On Thu, Jun 30, 2022 at 10:56 PM Warren Weckesser < warren.weckesser@gmail.com> wrote:
A function to get the minimum and maximum values of an array simultaneously could be very useful, from both a convenience and performance point of view. Especially when arrays get larger the performance benefit could be significant, and even more if the array doesn't fit in L2/L3 cache or even memory.
There are many cases where not either the minimum or the maximum of an array is required, but both. Think of clipping an array, getting it's range, checking for outliers, normalizing, making a plot like a histogram, etc.
This function could be called aminmax() for example, and also be called
On 6/30/22, Ewout ter Hoeven <e.m.terhoeven@student.tudelft.nl> wrote: like
ndarray.minmax(). It should return a tuple (min, max) with the minimum and maximum values of the array, identical to calling (ndarray.min(), ndarray.max()).

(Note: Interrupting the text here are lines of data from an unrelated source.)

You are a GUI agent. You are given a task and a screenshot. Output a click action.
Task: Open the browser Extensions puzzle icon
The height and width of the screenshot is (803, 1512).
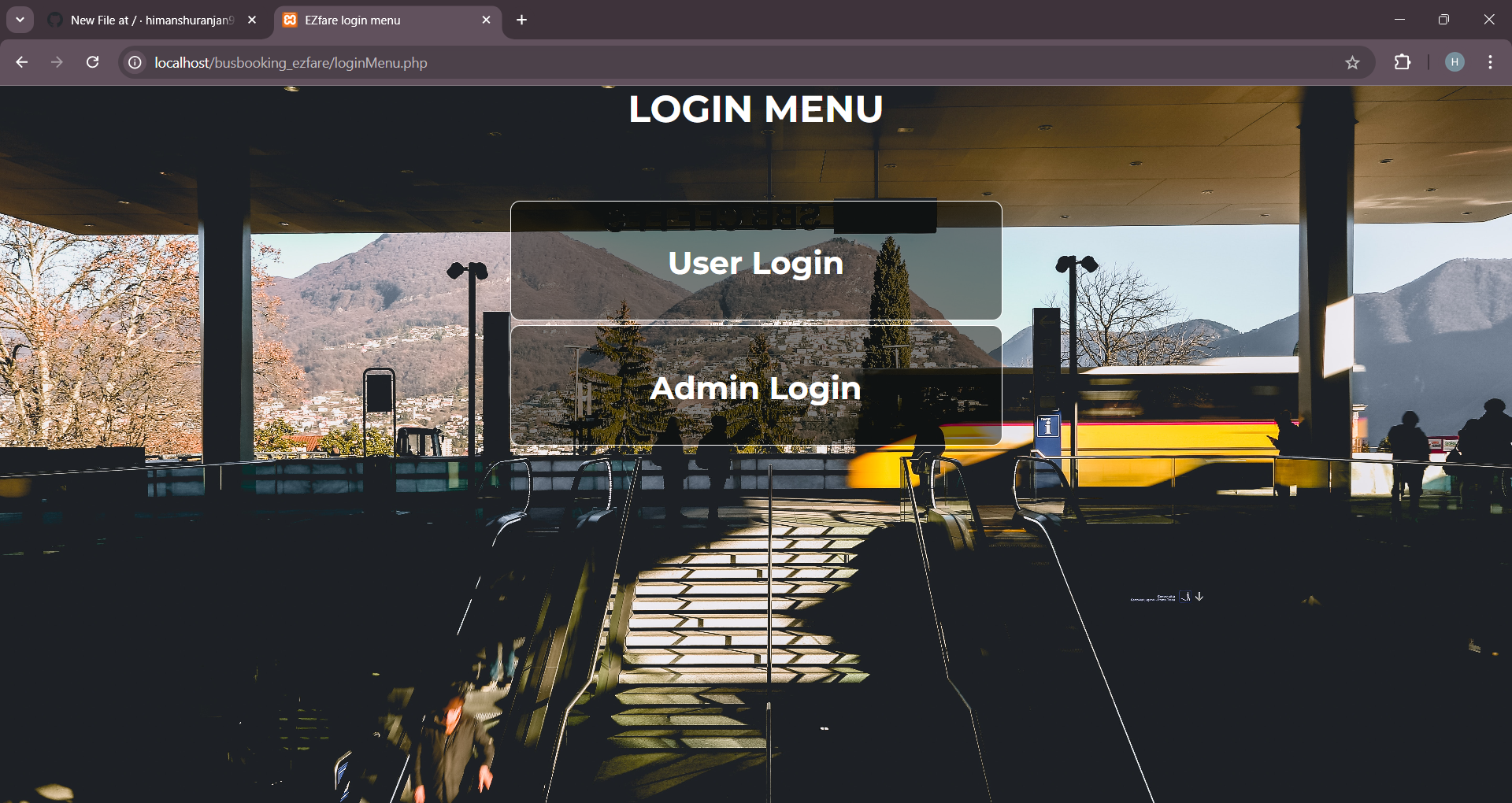point(1402,62)
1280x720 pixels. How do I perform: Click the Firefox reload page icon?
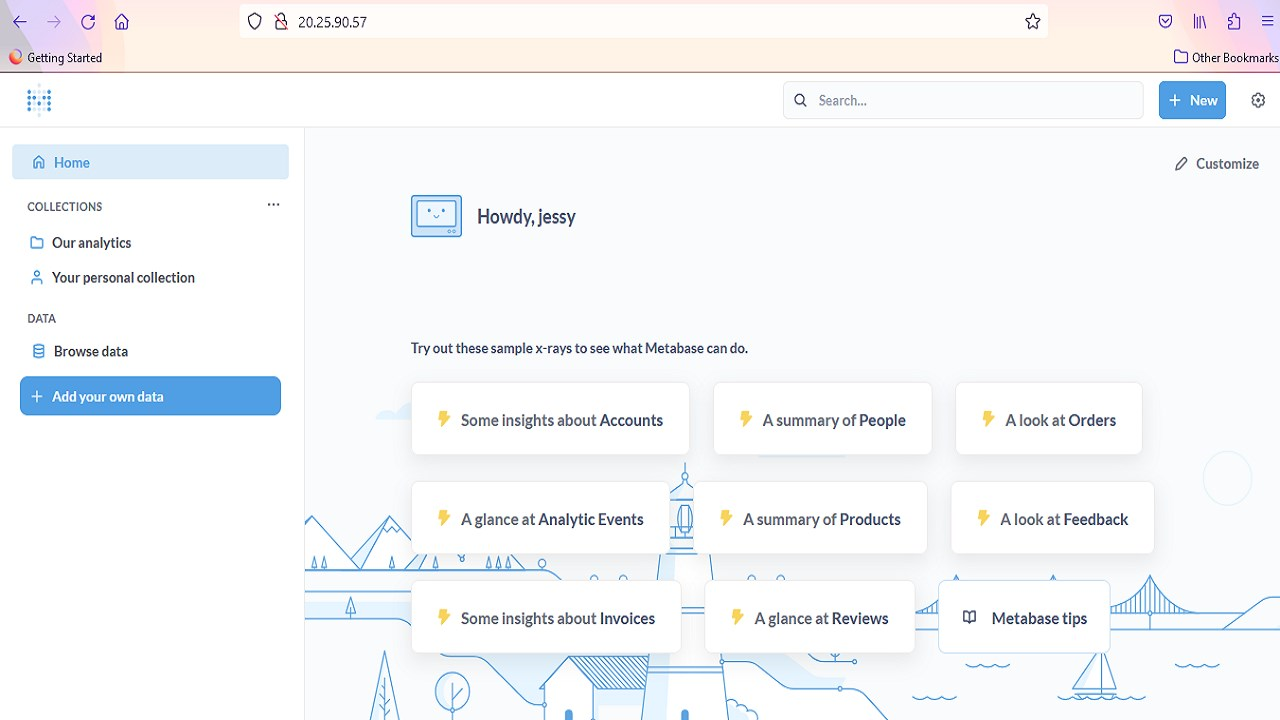88,22
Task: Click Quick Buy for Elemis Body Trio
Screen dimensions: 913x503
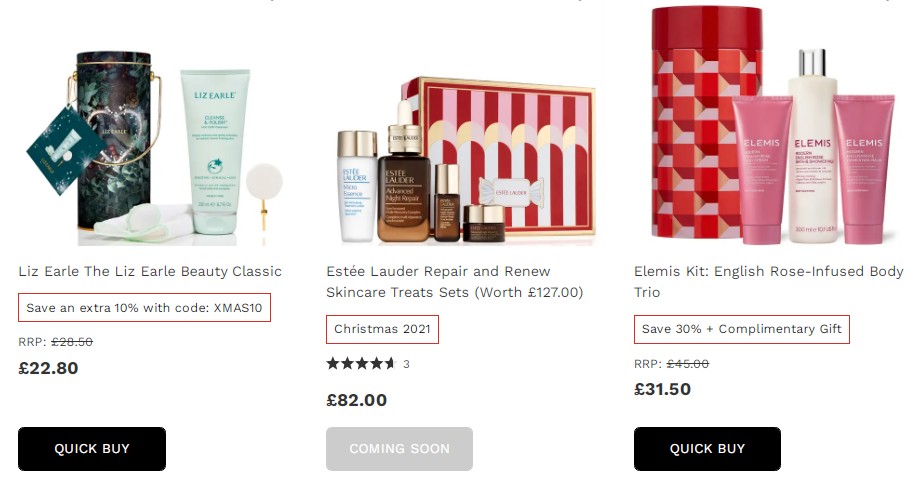Action: (x=707, y=449)
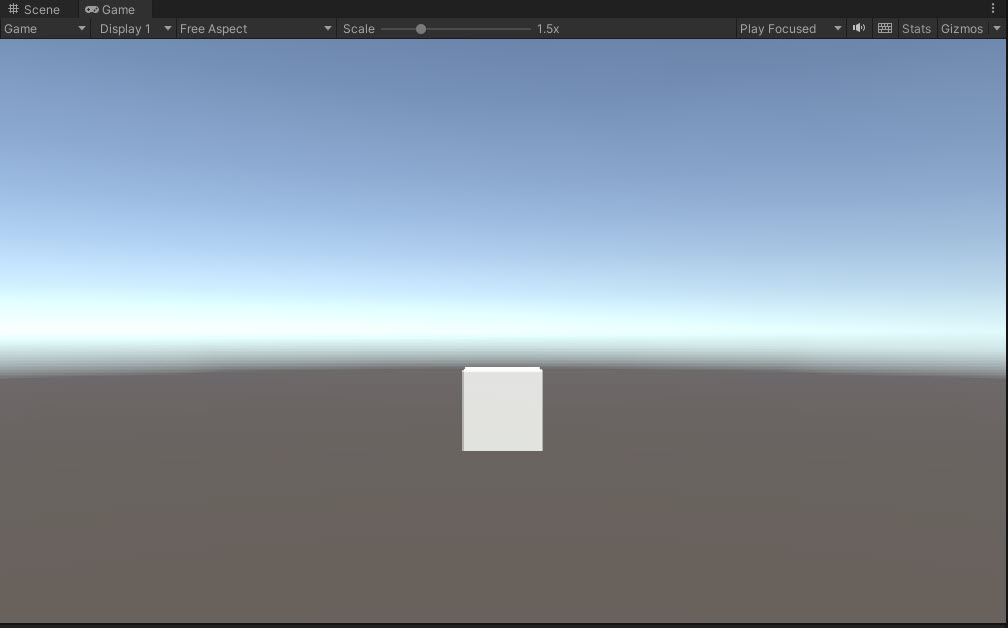Toggle Gizmos visibility in the Game view
The height and width of the screenshot is (628, 1008).
point(961,28)
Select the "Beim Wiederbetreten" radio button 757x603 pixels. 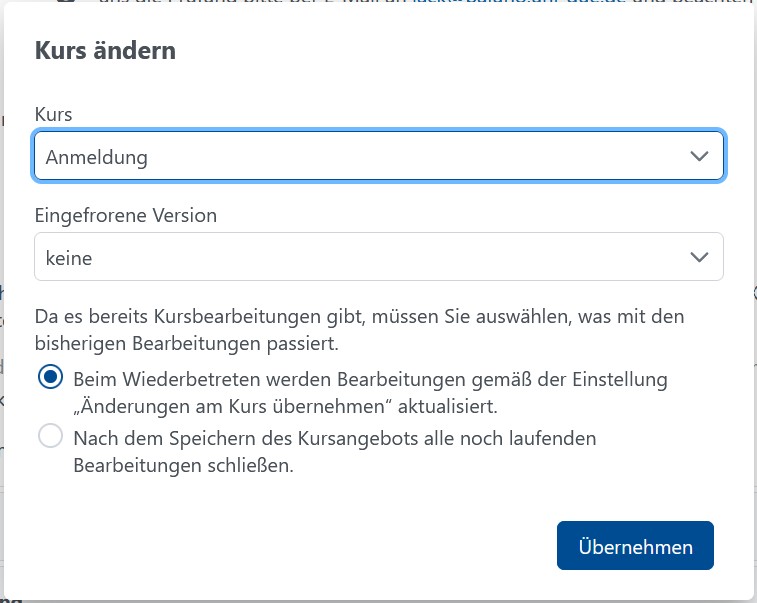tap(49, 378)
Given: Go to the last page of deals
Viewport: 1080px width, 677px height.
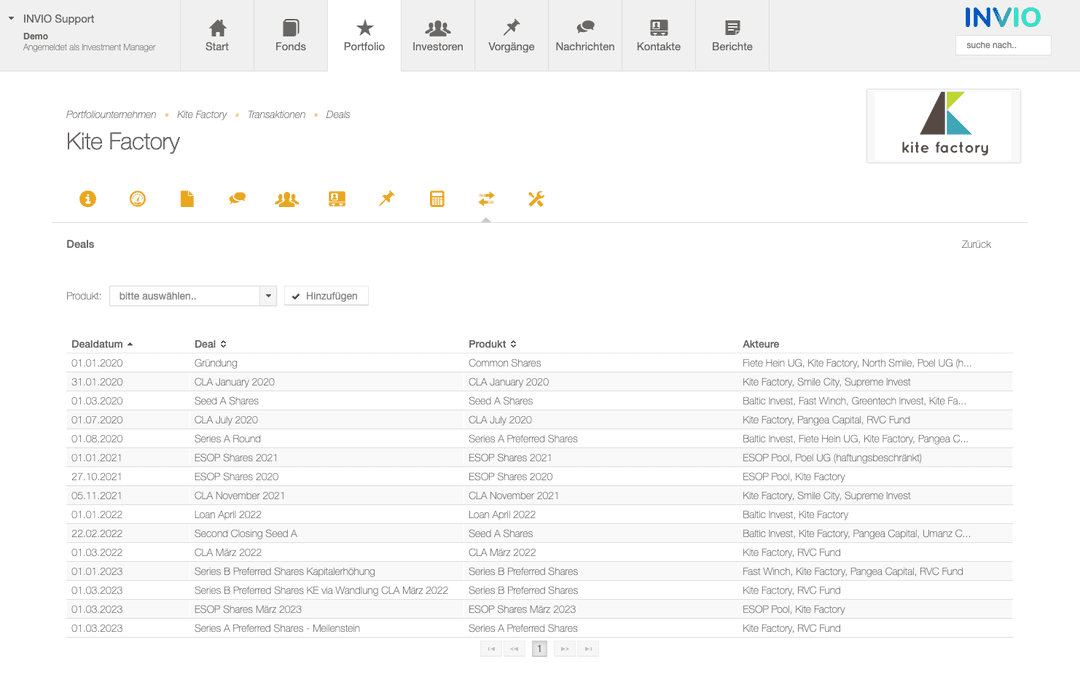Looking at the screenshot, I should (589, 649).
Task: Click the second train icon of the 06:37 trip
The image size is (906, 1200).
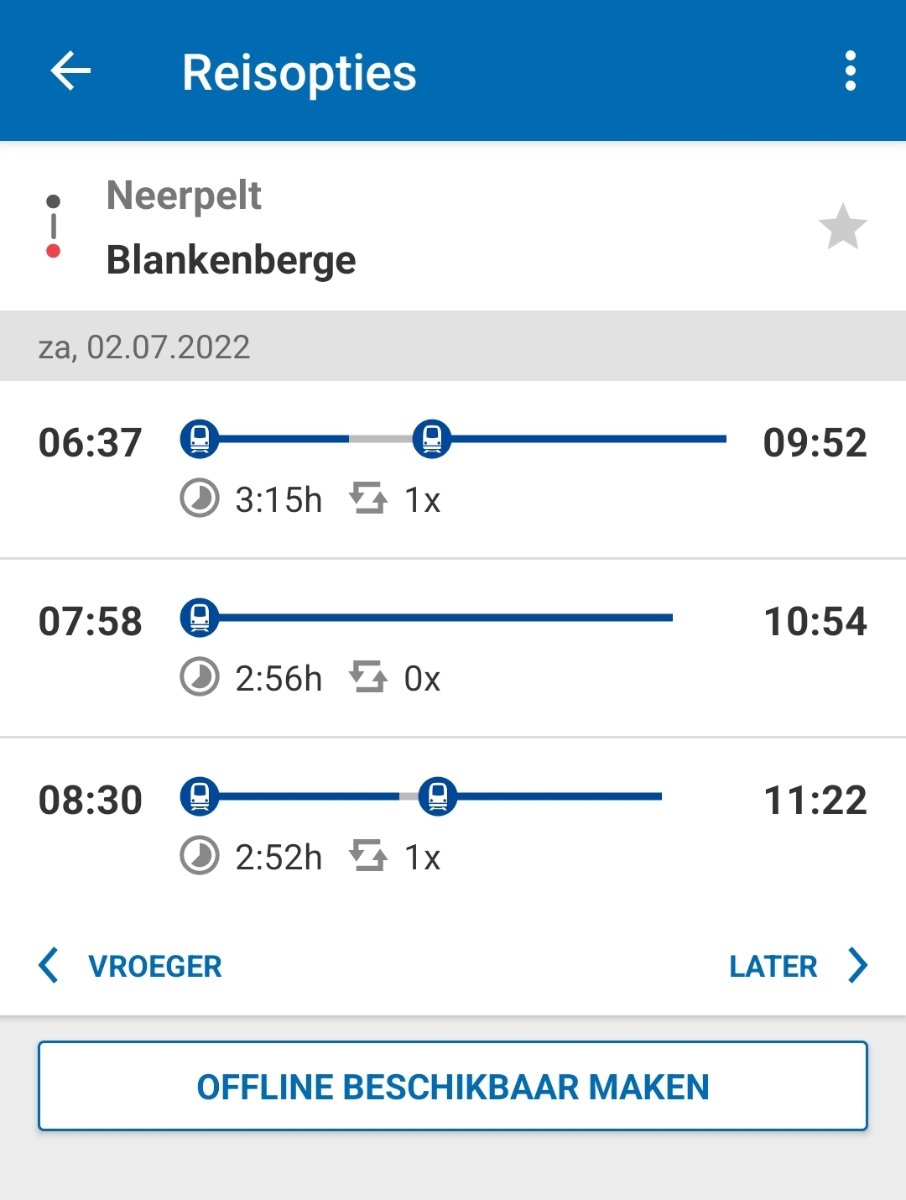Action: [432, 438]
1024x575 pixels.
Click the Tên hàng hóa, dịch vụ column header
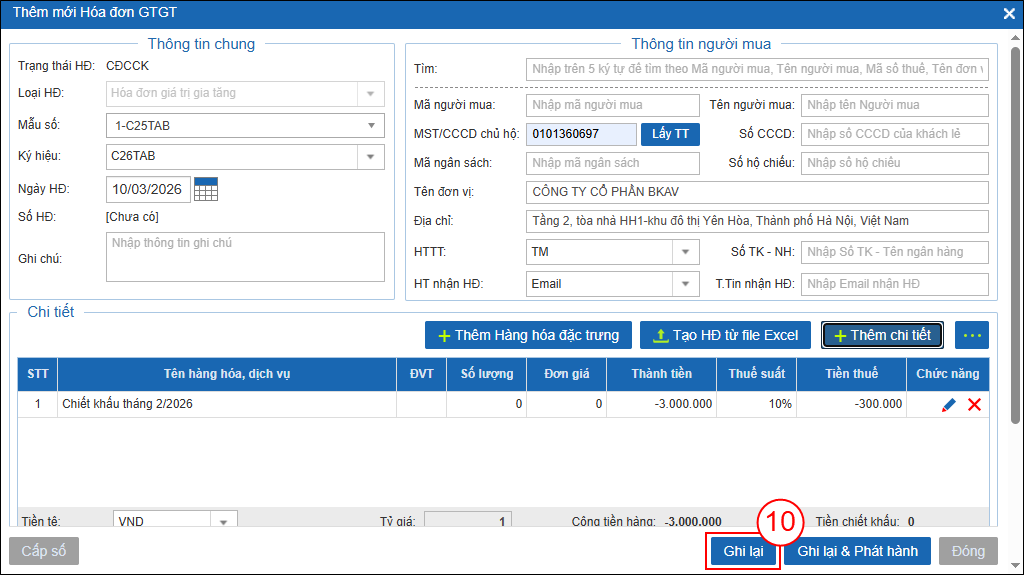click(x=227, y=374)
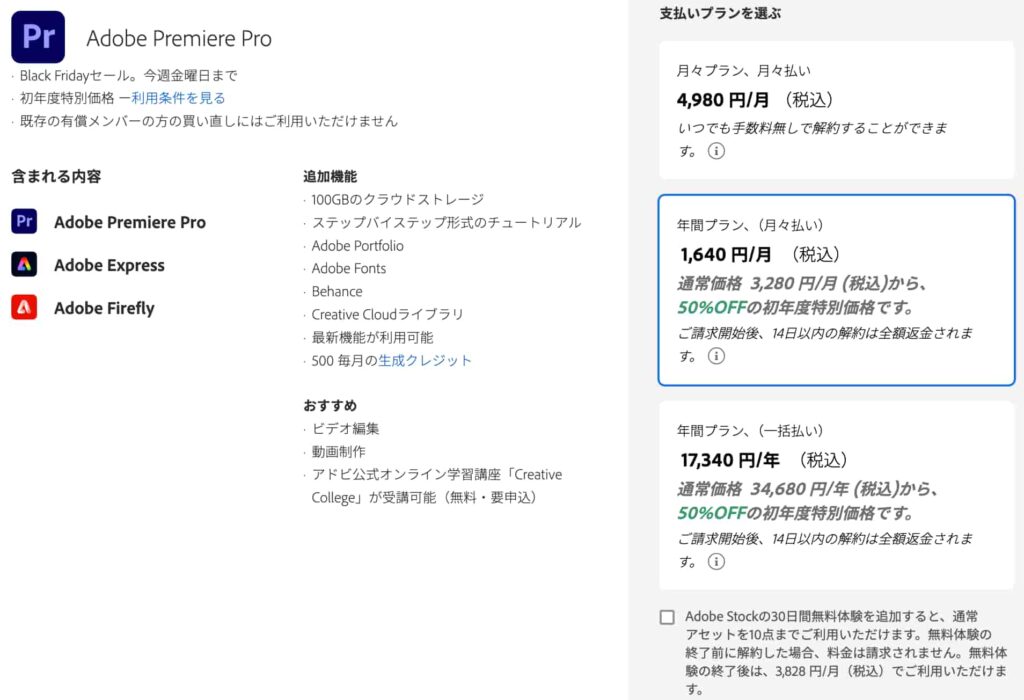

With such a function, numpy.ptp() and the special cases of numpy.quantile(a, q=[0,1]) and numpy.percentile(a, q=[0,100]) could also potentially be speeded up, among others.
Potentially argmin and argmax could get the same treatment, being called argminmax().
There is also a very extensive post on Stack Overflow (a bit old already) with discussion and benchmarks:
https://stackoverflow.com/questions/12200580/numpy-function-for-simultaneous...
FYI, I have a fairly simple gufunc implementation of `minmax` in ufunclab (https://github.com/WarrenWeckesser/ufunclab), along with `arg_minmax`, `min_argmin` and `max_argmax`. See README.md starting here: https://github.com/WarrenWeckesser/ufunclab#minmax
For those familiar with C and gufunc implementation details, you can find the implementations in
https://github.com/WarrenWeckesser/ufunclab/blob/main/src/minmax/minmax_gufu... . You'll see that, as far as gufuncs go, these are not very sophisticated. They do not include implementations for all the NumPy data types, and I haven't yet spent much time on optimization.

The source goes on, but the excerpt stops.